Seeing my partner in pain gives me an urge to do anything that can eliminate his pain, because I don’t want him to suffer. Unfortunately I can’t do very much about it and I know that in this situation the best thing I can do is to accept that, and not let my incapacity cause me frustration that then becomes an extra burden to my partner. This experience is a switch in roles, because usually he’s the one who has to deal with the experience of not being able to make my pain go away, as I’m the one living with chronic pain. The situation is difficult, but it does give us both a better understanding of the other’s challenges. Because no matter how much we talk about this stuff, we are two different people with two quite different ways of perceiving the world and there are nuances, feeling, thoughts and sensations that aren’t being captured in our words. Not yet, at least.

This situation highlights power dynamics that usually are more obscure. The position I’m in right now when my partner’s new limitations make him more depending on me puts me in a position of power. It exists simultaneously with me having to deal with my incapacity to make his pain go away and with my dependency on his help in my everyday life. I have to deal with being in a position of power and feeling frustrated because of my sense of powerlessness at the same time. I do this everyday (that’s what being a parent is about) but it’s new in relation to my partner.

Reflecting on the changed power dynamics has brought me to face the experience of vulnerability, and that was what this post was originally planned to discuss. As it turns out I had a need to sort out some line of thoughts first, but I’m planning on writing about my thoughts about vulnerability in my next post.


Ableism From the Outside to the Core

In my last post I wrote about ableism in romantic relationships, with an example of power dynamics within the relationship. With only one example it was by no means an exhaustive account for how ableism can operate within romantic relationships, and at some point I want to elaborate more on this topic. Before I do that, I need to sort out some thoughts on how ableism can affect a romantic relationship on a different level.

I have spent a couple of years trying to wrap my head around a specific experience of how an ableistic society made a relationship impossible. As some readers of this blog probably have noticed, I was once in the beginning of a relationship with someone that I refer to as Liz. It’s probably annoying to some people that I’m a bit cryptic when I write about her, but I have to in order to protect both myself and her. Anyway, the story about Liz took place a couple of years ago but it’s not until recently that I could begin describing to myself what actually happened.
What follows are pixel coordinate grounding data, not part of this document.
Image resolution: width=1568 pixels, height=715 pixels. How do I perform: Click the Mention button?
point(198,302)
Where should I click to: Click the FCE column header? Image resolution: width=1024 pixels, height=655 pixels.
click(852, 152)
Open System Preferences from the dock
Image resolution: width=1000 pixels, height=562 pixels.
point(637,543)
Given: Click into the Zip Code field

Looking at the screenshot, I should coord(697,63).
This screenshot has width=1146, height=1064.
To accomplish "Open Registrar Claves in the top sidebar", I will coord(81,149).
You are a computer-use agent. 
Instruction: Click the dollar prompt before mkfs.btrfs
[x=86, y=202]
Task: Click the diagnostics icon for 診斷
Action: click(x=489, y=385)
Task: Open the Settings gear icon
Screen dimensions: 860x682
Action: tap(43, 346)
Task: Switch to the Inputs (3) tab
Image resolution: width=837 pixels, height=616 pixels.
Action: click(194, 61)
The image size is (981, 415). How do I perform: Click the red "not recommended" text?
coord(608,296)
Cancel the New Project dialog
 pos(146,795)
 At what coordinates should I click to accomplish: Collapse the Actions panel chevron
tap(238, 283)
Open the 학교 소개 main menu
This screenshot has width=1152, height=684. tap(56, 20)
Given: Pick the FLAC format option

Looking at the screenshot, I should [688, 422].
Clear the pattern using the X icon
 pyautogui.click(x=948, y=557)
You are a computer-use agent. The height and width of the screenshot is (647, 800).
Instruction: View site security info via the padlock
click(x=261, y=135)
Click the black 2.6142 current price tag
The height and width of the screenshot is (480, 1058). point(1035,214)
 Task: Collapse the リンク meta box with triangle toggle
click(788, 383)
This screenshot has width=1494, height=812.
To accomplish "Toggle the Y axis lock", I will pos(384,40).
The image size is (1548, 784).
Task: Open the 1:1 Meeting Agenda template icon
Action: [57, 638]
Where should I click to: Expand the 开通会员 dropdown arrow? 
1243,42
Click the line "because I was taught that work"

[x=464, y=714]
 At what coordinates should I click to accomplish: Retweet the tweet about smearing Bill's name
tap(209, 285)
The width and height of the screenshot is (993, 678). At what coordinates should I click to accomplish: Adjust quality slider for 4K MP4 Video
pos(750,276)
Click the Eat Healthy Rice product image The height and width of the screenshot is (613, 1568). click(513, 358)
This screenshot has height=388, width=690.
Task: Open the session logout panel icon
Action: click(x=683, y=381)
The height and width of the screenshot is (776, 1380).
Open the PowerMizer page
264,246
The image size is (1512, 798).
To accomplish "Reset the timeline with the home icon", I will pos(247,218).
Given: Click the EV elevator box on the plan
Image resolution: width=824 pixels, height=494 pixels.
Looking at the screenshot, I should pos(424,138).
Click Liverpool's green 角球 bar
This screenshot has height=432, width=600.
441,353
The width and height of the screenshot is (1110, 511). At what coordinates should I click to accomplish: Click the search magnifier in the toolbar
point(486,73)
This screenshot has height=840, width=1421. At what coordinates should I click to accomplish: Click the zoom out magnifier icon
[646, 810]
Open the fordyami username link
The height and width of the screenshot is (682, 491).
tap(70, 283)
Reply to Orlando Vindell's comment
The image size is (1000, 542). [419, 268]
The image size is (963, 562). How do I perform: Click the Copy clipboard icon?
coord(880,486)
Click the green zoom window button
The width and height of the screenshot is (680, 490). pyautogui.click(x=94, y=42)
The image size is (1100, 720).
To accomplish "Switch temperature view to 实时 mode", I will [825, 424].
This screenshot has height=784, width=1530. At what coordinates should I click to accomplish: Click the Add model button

I was deeply in love with her. She told me she loved me and wanted to be with me. I froze and couldn’t tell her how I felt. She thought I was indifferent. The truth was that I couldn’t give her what she wanted in terms of a relationship, because of my (and my child’s) disablities. Because of an inaccessible, oppressive society that puts up obstacles and deny chronically ill and disabled people adequate help and healthcare. So I let her go, I didn’t even fight for her. Instead, I felt ashamed to the point where I thought I was a disgrace to… well, I don’t know to what. To love maybe, because how could I claim that I loved her when I didn’t even give a relationship with her a fair chance?

And yes, I’m still being secretive about the details necessary to make sense of what happened, simply because I still can’t grasp the reality of ableism. I’m hovering over a specific thing here, a part of reality that I can’t make myself write in plain text. Not yet.

The point is that romantic relationships are affected by ableism in more ways than just as a form of power dynamics within the relationship. The fact that a specific manifestation of ableism comes from outside the relationship doesn’t mean that it stays there. My experience is that it can permeate what I feel, how I act and what I communicate to the point where it’s playing the leading part, without me detecting it.